/NLP_Classify

Primary LanguageJupyter Notebook

###Strategy For our Yelp identification, we trained a support vector machine on the unigram, bigram, and trigram counts. We ignored all stopwords as well as some other common n-grams calculated by the countvectorizer and set all non-zero counts to one.

###What We Tried At first, we tried a multinomial Naive Bayes model removing stopwords and using only the 1000 most common unigrams. This, unsurprisingly, fared poorly, scoring only about 68%. We quickly switched a the support vector machine model. We tried using a wide range of different n-grams (unigrams through 5-grams) and futzed with all of the different loss algorithms that SciKit has to offer. We also tinkered with the max_df and min_df values as well as the max_features value.
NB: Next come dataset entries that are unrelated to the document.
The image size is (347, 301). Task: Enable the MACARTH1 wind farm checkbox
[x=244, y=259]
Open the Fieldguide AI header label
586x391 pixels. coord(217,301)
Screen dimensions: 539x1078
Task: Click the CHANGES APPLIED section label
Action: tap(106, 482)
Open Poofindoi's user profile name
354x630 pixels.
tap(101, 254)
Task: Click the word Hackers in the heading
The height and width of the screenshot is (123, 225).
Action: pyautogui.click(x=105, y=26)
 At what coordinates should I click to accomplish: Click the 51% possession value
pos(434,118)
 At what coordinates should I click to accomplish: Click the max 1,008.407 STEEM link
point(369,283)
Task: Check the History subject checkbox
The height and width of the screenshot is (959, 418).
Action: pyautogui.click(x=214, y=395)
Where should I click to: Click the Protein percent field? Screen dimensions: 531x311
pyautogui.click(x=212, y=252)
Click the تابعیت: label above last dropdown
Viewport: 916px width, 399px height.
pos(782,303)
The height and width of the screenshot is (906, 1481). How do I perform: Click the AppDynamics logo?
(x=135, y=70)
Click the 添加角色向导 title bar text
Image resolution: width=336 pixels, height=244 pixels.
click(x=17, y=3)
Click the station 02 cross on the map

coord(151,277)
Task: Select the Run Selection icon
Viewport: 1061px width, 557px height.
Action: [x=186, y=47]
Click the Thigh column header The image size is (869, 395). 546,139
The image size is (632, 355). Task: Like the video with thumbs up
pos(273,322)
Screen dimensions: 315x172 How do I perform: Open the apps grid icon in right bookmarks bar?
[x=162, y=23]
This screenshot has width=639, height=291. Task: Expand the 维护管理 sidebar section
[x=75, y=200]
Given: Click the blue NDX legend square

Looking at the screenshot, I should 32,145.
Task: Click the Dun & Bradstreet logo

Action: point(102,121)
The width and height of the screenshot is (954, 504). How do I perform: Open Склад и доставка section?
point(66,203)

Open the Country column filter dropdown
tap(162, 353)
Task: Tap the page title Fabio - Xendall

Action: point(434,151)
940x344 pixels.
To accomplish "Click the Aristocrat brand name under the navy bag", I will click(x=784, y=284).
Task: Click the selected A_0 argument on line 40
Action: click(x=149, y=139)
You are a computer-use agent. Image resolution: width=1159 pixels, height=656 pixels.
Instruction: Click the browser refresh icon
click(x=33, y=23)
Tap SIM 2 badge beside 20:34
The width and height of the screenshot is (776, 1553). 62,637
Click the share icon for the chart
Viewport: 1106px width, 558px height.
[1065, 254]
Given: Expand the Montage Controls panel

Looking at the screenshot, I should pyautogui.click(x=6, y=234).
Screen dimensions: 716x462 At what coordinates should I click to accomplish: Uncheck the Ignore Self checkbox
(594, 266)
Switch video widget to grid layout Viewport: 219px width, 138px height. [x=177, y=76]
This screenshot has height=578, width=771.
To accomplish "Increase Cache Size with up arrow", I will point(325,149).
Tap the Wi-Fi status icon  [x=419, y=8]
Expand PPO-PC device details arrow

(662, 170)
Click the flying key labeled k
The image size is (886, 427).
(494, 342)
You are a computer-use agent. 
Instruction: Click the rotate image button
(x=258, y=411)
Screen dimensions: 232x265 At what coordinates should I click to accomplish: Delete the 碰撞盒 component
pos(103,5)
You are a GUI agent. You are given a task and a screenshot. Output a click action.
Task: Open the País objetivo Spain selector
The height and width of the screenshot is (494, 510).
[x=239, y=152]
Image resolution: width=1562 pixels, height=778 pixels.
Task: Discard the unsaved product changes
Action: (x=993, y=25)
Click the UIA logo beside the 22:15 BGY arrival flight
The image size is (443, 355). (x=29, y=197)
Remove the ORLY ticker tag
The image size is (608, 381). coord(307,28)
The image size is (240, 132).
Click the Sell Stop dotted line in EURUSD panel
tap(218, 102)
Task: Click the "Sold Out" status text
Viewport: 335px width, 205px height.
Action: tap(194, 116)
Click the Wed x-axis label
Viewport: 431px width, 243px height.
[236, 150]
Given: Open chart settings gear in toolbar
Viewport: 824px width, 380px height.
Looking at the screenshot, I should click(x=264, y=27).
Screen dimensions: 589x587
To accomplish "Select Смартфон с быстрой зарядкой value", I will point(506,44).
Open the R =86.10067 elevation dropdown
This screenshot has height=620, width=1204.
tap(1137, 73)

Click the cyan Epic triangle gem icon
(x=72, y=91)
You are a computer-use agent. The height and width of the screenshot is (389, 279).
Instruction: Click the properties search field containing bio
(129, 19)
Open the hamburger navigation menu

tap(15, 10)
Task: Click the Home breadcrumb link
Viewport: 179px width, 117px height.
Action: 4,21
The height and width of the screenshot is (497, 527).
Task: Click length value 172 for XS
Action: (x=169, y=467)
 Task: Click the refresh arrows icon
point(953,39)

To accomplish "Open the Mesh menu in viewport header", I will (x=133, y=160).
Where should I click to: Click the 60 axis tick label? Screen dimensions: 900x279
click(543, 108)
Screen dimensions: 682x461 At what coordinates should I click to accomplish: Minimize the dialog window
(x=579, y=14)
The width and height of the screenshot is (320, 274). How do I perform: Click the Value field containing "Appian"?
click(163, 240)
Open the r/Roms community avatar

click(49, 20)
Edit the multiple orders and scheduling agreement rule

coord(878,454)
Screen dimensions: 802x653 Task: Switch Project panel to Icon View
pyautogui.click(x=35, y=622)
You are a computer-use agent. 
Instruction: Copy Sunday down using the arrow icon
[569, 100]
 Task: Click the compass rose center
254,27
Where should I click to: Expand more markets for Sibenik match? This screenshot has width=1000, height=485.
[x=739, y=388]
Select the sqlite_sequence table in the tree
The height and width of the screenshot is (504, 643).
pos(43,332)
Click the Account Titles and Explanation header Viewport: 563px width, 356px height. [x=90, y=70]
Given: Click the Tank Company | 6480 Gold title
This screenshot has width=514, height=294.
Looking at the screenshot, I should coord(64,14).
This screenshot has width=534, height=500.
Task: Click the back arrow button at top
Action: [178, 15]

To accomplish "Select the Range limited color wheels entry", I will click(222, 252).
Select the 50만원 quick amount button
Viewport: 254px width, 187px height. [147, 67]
Our biggest problem was that even when we looked at our data, our knowledge of how SVMs actually work prevented us from using that data to improve our algorithm. We looked at both confusion matrices and the mistakes the model made but could not actually take lessons from them and apply it to our model. Instead, we just had to try tinkering with different values and see what worked.

Who Did What

Rob Kuvinka and Gabe Nicholas wrote the initial Naive Bayes model together along with all the parsing and I/O code. Rob built the initial SVM model and later, they sat down together and tweaked a lot of the variables. Gabe wrote this write up.